Ansiweather: Weather in the Terminal

Dmitri Popov

Productivity Sauce

Apr 27, 2016 GMT
Dmitri Popov

Sometimes the simplest tool can also prove to be an indispensable one. Take Ansiweather, for example: this one-trick pony displays the current weather conditions and forecast right in the terminal, and that's all it does. But if your daily computing revolves around the terminal, having the ability to view weather info from the command line can come in rather handy.

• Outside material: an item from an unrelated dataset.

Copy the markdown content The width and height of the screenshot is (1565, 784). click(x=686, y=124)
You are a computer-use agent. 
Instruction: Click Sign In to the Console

Ansiweather depends on a few packages which are available in the official software repositories of most mainstream Linux distributions. To install them on Ubuntu and its derivatives, run the sudo apt-get install curl jq bc command, and you are done. Clone then the project's GitHub repository, and use the following commands to copy the ansiweather script to the /usr/local/bin/ directory and change the script's ownership and permissions:

sudo cp ansiweather /usr/local/bin/
sudo chown root:root /usr/local/bin/ansiweather
sudo chmod 755 /usr/local/bin/ansiweather

Run then the ansiweather command to view current weather conditions. By default, Ansiweather displays weather info for your current location, but you can use the -l parameter to check the weather in other cities, for example: weather -l berlin. To view a 5-day forecast, use the -F switch. Instead of specifying parameters on the fly, you can create a configuration file, and the README file explains how to do that.